Cette région du Tchad est une prison pour ceux qui y vivent, civils comme militaires ; un désert de cailloux le jour, un drap glacé la nuit… un sentiment d’abandon partagé par tous, y compris les montagnes…

[extrait]

« Il est tombé du rocher, il a glissé et voulait regagner son emplacement » L’un des médecins militaires présents ce matin à l’hôpital civil me suggère à demi-mot que certains soldats tentent par des blessures graves de se faire rapatrier vers la capitale et espèrent ainsi quitter cette prison désertique. « Ils font des tentatives de suicide », finit-il par avouer.

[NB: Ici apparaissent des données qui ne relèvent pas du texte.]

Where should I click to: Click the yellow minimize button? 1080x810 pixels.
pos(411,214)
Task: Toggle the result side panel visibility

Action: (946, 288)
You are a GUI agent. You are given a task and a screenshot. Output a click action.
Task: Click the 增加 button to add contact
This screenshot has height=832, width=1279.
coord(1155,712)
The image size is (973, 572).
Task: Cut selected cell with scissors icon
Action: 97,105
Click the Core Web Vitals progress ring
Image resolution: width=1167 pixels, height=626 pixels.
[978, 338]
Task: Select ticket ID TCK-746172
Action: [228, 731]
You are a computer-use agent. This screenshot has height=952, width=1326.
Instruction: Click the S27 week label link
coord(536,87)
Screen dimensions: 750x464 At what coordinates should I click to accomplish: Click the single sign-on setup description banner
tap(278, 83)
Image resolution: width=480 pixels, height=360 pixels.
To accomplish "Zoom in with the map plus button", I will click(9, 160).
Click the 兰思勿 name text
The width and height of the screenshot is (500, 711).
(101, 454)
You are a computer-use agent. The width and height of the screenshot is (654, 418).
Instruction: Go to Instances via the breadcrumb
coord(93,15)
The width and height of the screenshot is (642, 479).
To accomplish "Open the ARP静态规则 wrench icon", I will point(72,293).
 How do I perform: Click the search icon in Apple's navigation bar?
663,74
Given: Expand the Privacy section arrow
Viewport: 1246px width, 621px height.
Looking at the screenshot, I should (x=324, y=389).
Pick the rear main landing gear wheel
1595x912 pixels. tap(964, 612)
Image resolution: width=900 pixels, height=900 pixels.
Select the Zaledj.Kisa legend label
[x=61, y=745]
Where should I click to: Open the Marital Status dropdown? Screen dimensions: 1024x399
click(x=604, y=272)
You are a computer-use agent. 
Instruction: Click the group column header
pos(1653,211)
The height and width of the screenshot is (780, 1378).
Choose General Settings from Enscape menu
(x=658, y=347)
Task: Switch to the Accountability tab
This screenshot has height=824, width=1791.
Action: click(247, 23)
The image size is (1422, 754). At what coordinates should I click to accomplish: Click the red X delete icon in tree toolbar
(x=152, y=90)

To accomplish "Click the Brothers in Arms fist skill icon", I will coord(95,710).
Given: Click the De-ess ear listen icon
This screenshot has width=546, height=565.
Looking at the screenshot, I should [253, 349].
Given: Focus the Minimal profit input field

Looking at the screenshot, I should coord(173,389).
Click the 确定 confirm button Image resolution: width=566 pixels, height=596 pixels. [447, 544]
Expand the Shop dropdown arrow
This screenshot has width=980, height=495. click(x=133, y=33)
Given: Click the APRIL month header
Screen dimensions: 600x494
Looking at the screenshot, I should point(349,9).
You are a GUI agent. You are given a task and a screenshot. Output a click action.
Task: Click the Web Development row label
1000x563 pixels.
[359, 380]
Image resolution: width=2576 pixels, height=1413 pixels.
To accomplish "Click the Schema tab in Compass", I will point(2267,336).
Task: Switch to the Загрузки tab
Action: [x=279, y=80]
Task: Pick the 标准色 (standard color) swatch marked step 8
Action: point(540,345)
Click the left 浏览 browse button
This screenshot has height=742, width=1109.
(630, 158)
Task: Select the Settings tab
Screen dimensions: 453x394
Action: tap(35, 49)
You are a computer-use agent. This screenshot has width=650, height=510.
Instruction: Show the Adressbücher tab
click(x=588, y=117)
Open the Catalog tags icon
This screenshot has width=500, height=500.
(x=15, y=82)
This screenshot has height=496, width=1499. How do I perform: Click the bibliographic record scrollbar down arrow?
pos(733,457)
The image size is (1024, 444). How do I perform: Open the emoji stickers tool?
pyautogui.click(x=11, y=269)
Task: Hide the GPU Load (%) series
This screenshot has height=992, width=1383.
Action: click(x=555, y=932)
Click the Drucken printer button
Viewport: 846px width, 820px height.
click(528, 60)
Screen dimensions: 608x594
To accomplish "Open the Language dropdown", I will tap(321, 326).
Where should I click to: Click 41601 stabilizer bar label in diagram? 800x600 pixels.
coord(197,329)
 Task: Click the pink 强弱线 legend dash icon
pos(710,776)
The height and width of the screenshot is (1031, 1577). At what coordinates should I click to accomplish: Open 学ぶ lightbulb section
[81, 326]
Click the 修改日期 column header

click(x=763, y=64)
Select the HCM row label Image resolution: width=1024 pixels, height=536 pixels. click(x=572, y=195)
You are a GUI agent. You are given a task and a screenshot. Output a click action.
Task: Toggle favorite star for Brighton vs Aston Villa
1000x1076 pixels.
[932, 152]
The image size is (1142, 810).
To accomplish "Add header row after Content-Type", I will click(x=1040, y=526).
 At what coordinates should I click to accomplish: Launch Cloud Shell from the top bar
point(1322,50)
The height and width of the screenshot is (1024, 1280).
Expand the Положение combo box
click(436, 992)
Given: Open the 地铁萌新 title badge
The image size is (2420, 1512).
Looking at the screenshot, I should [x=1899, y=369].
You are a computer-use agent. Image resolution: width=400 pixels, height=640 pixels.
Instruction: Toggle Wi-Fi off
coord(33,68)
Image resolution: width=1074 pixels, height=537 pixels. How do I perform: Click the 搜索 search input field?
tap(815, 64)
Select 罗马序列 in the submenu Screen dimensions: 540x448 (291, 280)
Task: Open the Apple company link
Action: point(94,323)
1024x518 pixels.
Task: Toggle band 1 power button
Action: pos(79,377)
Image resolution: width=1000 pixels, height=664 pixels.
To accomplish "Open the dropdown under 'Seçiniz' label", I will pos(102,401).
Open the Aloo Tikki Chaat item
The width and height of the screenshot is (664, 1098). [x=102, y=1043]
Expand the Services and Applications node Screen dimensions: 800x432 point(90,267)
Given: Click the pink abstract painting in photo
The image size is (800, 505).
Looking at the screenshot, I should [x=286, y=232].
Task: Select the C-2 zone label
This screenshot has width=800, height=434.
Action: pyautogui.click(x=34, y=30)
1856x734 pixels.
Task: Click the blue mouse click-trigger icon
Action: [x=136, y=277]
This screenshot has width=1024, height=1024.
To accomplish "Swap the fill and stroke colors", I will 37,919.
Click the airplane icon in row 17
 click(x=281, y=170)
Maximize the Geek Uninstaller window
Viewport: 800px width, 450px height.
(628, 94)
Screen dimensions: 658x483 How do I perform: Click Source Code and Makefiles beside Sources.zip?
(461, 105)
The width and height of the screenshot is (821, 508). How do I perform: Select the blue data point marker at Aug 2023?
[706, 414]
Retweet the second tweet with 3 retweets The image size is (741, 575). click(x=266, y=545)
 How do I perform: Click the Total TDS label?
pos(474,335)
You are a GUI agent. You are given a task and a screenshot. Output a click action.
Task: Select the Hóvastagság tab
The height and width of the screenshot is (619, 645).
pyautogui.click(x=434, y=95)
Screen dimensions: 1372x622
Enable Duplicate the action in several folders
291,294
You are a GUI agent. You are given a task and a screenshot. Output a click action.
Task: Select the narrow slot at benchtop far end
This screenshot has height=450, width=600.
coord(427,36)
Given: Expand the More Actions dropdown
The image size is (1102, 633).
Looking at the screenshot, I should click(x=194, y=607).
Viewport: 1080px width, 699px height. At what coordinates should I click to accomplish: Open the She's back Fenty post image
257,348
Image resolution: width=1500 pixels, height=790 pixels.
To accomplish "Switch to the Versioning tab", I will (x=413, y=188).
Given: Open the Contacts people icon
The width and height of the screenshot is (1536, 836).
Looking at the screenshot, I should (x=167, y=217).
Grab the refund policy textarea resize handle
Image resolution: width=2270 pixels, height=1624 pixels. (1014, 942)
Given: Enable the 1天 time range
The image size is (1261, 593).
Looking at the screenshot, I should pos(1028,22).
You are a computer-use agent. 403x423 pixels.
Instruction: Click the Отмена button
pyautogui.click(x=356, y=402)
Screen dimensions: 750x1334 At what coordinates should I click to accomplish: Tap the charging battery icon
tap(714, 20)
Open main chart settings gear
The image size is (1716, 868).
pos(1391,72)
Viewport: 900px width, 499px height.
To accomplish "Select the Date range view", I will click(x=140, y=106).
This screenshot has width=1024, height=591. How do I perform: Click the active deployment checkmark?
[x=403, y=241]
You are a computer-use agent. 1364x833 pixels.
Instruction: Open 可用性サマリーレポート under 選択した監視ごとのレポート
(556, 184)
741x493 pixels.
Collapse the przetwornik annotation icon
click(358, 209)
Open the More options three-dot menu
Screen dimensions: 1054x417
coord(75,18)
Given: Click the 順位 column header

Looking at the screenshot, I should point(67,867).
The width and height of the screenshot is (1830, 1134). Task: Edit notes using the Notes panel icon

Le Tchad c’est aussi la guerre. La vraie. Avec son cortège de mort, de cris, de réfugiés… Le Tchad entretient de façon permanente au moins trois armées : l’armée régulière tchadienne sous équipée et mal formée, l’armée française censée aider cette armée régulière et une armée de rebelles dont certains formeront les cadres de la future armée régulière… pendant que les cadres actuels de l’actuelle armée régulière formeront l’essentiel des futurs rebelles…

Ce n’est pas toujours facile !

Ce n’est pas facile non plus pour les ressortissants français (hors militaires). En cas de crise grave entre le pouvoir central et les rebelles, l’ancienne colonie devient le parfait bouc émissaire à qui faire porter la responsabilité des malheurs du pays. Le fait est que la France a toujours joué un rôle ambigu en privilégiant systématiquement ses intérêts économiques et géo-stratégiques à court terme au détriment d’une réelle et saine coopération… La description de l’entrée des troupes rebelles dans N’Djaména plonge soudain le lecteur en enfer et dans les conditions du « direct ». La journaliste de RFI (la voix de la France en Afrique) perd soudain son statut de confidente et de médiatrice auprès de diverses « autorités » pour devenir une ennemie… Il faut partir et laisser Françoise, Youssouf, Abakar et les autres…

Pour Stéphanie, l’aventure africaine continuera mais ailleurs, au Kénya. D’autres gens, d’autres cultures, d’autres problèmes.